On 14th December, 2018, in the case of Prakash Chand Daga v. Saveta Sharma & Ors. [Civil Appeal No.11369 of 2018], the issue for consideration was whether the registered owner of an offending vehicle stands absolved of his liability to a third person merely because the vehicle was sold.


 In the case at hand, the appellant had sold his vehicle to first respondent, whereafter the vehicle got involved in an accident, in which the second respondent got injured. On a compensation claim being lodged by second respondent, the trial court fastened the liability on the driver and the first respondent. However, in appeal, the High Court found that despite the sale of the vehicle, no transfer of ownership, in accordance with Section 50 of the Motor Vehicles Act, 1988 had been effected and as such the appellant continued to be the registered owner of the offending vehicle in terms of definition as incorporated in Section 2(30) of the Act, and accordingly fastened the liability on the appellant.


 In appeal to this Court, the appellant submitted that the accident had occurred within thirty days of the transfer when the statutory period as prescribed under Section 50(1)(b) of the Act had not expired and as such the liability could not be fastened on the present appellant. The Supreme Court held that though “it is true that in terms of Section 50 of the Act, the transfer of a vehicle ought to be registered within 30 days of the sale” and Section 50 “prescribes timelines within which the transferor and the transferee are required to report the factum of transfer”, “these timelines and obligations are only to facilitate the reporting of the transfer. The Court held that “it is not as if that if an accident occurs within the period prescribed for reporting said transfer, the transferor is absolved of the liability.”
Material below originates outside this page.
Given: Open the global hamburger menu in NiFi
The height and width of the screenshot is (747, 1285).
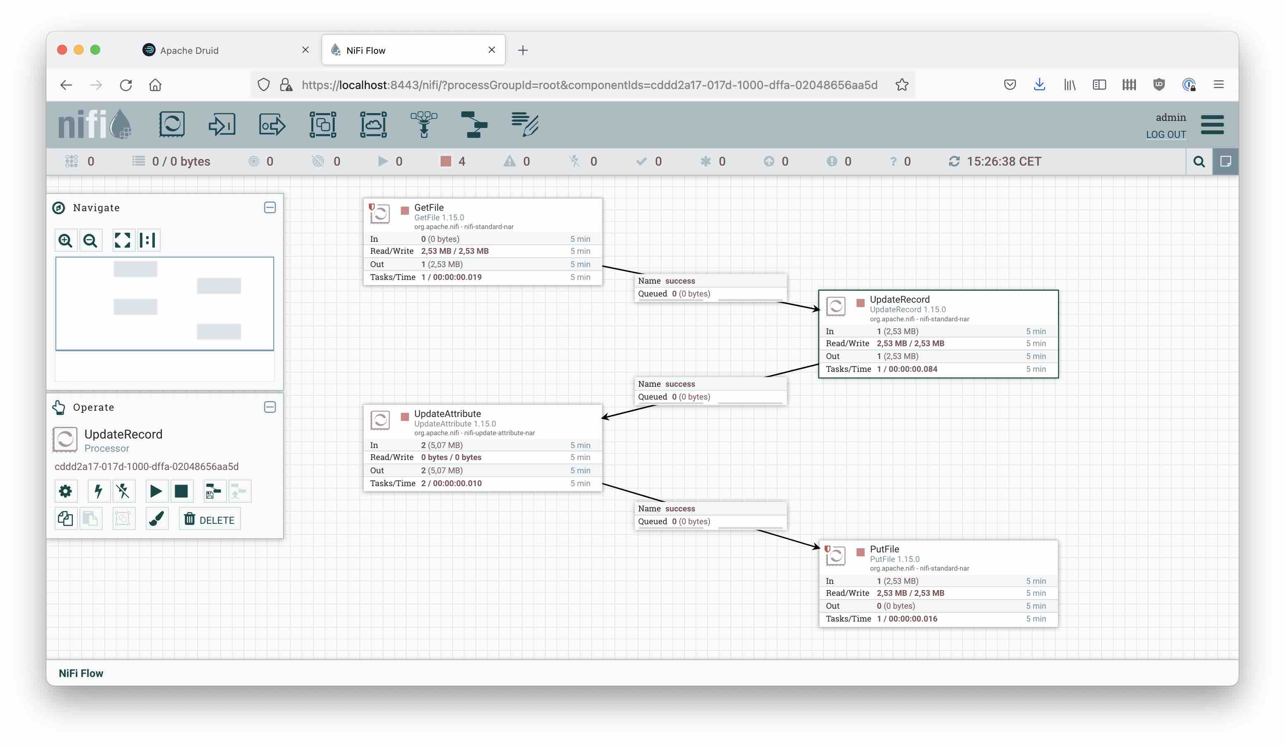Looking at the screenshot, I should pyautogui.click(x=1212, y=124).

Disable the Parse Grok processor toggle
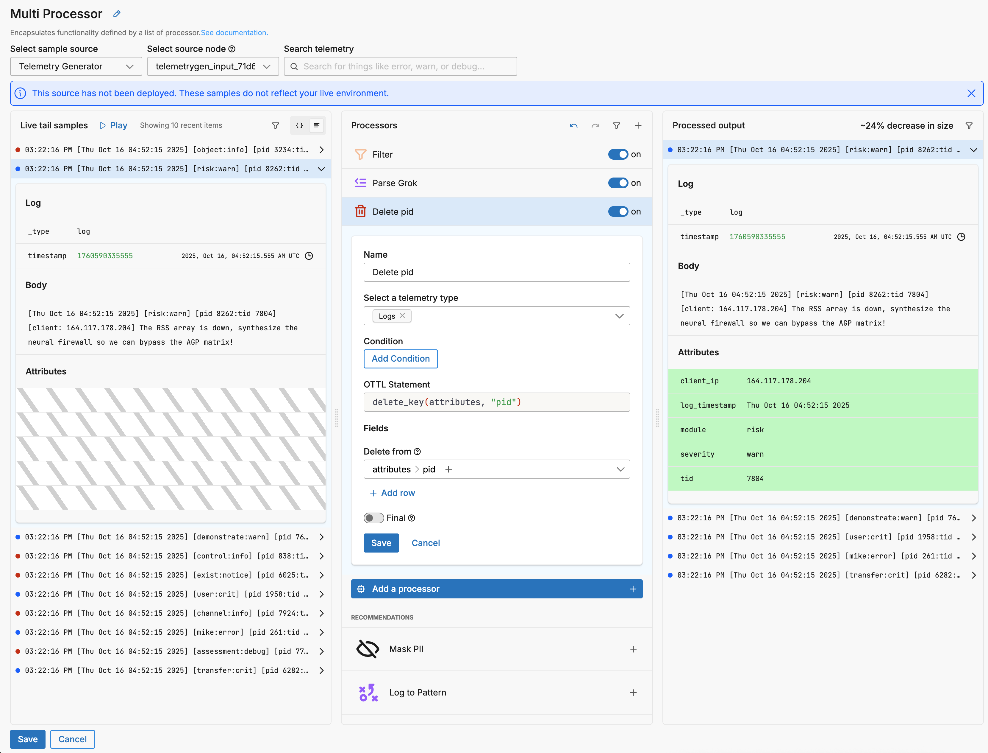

 The Supreme Court observed that “Chapter XII of the Act deals with Claims Tribunals and as to how applications for compensation are to be preferred and dealt with” and “while considering such claims, the Claims Tribunal, in case of an accident is required to specify the amount which shall be paid by the insurer or owner or driver of the vehicle involved in the accident or whether such amount be paid by all or any of them, as the case may be.” It was held that “for the purposes of fixing such liability the concept of ownership has to be understood in terms of specific definition of ‘owner’ as defined in Section 2(30) of the Act” and thus “the challenge raised by the appellant must fail.”